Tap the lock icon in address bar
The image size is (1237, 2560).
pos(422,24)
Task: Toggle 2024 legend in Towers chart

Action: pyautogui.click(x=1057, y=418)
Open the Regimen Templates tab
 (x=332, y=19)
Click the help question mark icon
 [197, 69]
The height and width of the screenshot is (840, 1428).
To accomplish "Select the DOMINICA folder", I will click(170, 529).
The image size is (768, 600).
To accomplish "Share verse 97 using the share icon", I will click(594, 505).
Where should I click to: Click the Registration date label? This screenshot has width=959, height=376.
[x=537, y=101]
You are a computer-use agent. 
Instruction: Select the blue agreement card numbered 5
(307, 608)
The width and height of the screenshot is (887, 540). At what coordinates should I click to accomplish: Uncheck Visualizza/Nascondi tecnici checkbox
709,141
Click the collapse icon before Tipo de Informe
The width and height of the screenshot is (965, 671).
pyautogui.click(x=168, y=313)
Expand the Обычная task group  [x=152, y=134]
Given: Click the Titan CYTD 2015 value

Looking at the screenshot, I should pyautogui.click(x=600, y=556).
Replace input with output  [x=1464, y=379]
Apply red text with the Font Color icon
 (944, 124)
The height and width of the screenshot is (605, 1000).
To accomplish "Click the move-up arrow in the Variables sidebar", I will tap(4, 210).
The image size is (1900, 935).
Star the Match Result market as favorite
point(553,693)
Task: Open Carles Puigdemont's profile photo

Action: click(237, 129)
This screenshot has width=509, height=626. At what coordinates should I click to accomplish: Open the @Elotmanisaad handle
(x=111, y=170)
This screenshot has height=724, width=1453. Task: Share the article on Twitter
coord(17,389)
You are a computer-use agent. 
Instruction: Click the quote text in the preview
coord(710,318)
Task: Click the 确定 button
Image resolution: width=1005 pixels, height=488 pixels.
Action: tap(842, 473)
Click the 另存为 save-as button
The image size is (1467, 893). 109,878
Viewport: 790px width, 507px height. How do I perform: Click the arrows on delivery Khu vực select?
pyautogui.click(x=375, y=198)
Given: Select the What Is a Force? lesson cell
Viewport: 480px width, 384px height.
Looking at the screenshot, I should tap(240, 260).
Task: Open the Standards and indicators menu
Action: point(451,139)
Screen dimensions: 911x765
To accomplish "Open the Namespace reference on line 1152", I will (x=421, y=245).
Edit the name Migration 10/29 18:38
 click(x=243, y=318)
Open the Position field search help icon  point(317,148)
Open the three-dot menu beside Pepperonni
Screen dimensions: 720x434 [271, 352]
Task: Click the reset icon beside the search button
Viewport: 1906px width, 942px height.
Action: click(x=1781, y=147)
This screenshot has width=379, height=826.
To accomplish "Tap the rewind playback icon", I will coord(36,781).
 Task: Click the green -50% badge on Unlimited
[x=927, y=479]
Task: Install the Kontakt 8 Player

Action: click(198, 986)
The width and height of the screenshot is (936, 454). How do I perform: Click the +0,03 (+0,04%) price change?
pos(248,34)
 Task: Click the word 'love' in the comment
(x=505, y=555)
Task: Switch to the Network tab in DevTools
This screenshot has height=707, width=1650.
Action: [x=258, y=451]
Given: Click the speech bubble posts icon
+ + + +
- TRY IT
Looking through the data above, copy out each line in which the string "will" occurs.

- RESULT BELOW
To accomplish "Select the DOMINICA folder", I will click(170, 529).
To accomplish "Share verse 97 using the share icon", I will click(594, 505).
To accomplish "Click the move-up arrow in the Variables sidebar", I will tap(4, 210).
To accomplish "Open the Namespace reference on line 1152", I will (x=421, y=245).
To accomplish "Tap the rewind playback icon", I will coord(36,781).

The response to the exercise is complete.